Sometimes a trademark owner will sponsor a generic term
precisely in order to avoid its mark becoming generic. Xerox
succeeded with “copier,” and “Sanka” was saved from
becoming generic by the emergence of “decaf” to denote the
product of which Sanka was for long the best-known brand.
But because “beanies” is so much shorter and punchier than
the alternatives that have emerged so far for designating the
product, such as “plush beanbag animals,” Ty may be
fighting a losing war to keep its “Beanies” trademark from
becoming “beanies” a generic term. But it won this battle.
More precisely it won this battle on the basis of the evidence
that the judge permitted to be presented to the jury,
as distinct from that evidence plus the evidence that the
judge excluded. The excluded evidence consisted of (1) the
results of a LEXIS search that revealed generic uses of the
term “beanie(s)” in newspapers; (2) an internal Ty memo
written by Warner himself in which he said “we want to
emphasize our Beanies are not just any Beanies &emdash; But special.
Set us apart from our competitors' Beanies;” and (3)
other internal memos, reporting on trade shows, in which
employees of Ty used “Beanies’ ” in a generic sense,
as in: “Ganz &emdash; has product called FLOPPIES. They are a
larger version of the Beanies concept. Heard through rumor
mill that they are sold out of their ‘beanies’ until
November.” Or: “Plush Images Booth #3350 &emdash; They had
‘beanies’ that were similar in look, but fabric was inexpensive
and it looked like a cheap knockoff of product.” The
judge excluded all this (and more) evidence tendered by
Softbelly’s because Softbelly’s had failed to include it in
the list of exhibits attached to the pretrial order. He also
excluded eBay screens indicating widespread use of
“beanies” in a generic sense on the separate ground that
Softbelly’s had failed to summarize these exhibits. The
source of his authority is unclear. It is not Fed. R. Evid. 1006,
as the judge thought, because that provision merely authorizes
summaries and empowers the judge, if summaries are
introduced, to require production of the materials summarized.
But we may assume that ordering the making of
summaries is inherent in a trial judge’s authority to manage
a lawsuit in an efficient manner.
Nevertheless the judge was too severe in these rulings,
especially when his lenity toward Ty is weighed in the balance.
The suit had been filed in 2000, but no trial date was
set until December 17 of the following year, when the judge
announced that trial would begin on February 1, 2002, only
six weeks later.
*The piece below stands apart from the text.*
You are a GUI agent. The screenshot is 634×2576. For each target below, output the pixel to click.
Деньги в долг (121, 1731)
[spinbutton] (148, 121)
The parties were surprised and jointly
moved for a postponement of the trial to October 31 at the
earliest. The judge agreed only to postpone the trial date to
March 4, with the final pretrial order due on February 22,
though on Ty’s motion that deadline was postponed to
March 1. Although Ty had retained its expert witnesses long
before December 17 when the trial date was announced, it
did not disclose those witnesses to Softbelly’s until January
Rule 26(a)(2)(C) of the Federal Rules of Civil Procedure
requires disclosure of experts to the opposing party no later
than 90 days before trial. In a case such as this in which the
parties don’t learn the date of trial until fewer than 90 days
remain, literal compliance with the rule is not possible. But
it doesn’t follow that the parties should feel free to wait
until the eve of trial to disclose their experts. Ty took more
than a month to disclose its expert witnesses to Softbelly’s,
which as a result was unable to depose four of Ty’s experts,
though it might have been able to depose two of them the
week before the trial began.
The district judge agreed that Ty had delayed unreasonably
in disclosing its experts but he was content to administer
a slap on the wrist in the form of a $20,000 fine payable
by Ty to Softbelly’s, a payment that didn’t help Softbelly’s
prepare for trial. It would have been better had the judge
fixed a new deadline for Ty to disclose its experts, once the
90-day deadline had gone by the board. Indeed, in the
absence of such a deadline, it is not clear what rule Ty
violated that would authorize the imposition of a fine. But
that is a side issue (Ty is not protesting the fine); the
pertinent point is that the fine did nothing to repair the
harm to Softbelly’s from Ty’s last-minute disclosure. Yet
when Softbelly’s inadvertently omitted documents from the
exhibit list attached to the pretrial order, the judge, rather
than slapping Softbelly’s on the wrist, excluded so much of
its evidence—even though there was no indication of any
prejudice to Ty, which was well aware of the documents
because they had been produced in discovery—as to make
the trial a farce.
Now it is possible that because the final pretrial order was
due only three days before the trial was scheduled to begin,
Ty would not have had time to prepare fully to deal with
the additional documents that Softbelly’s wanted to present.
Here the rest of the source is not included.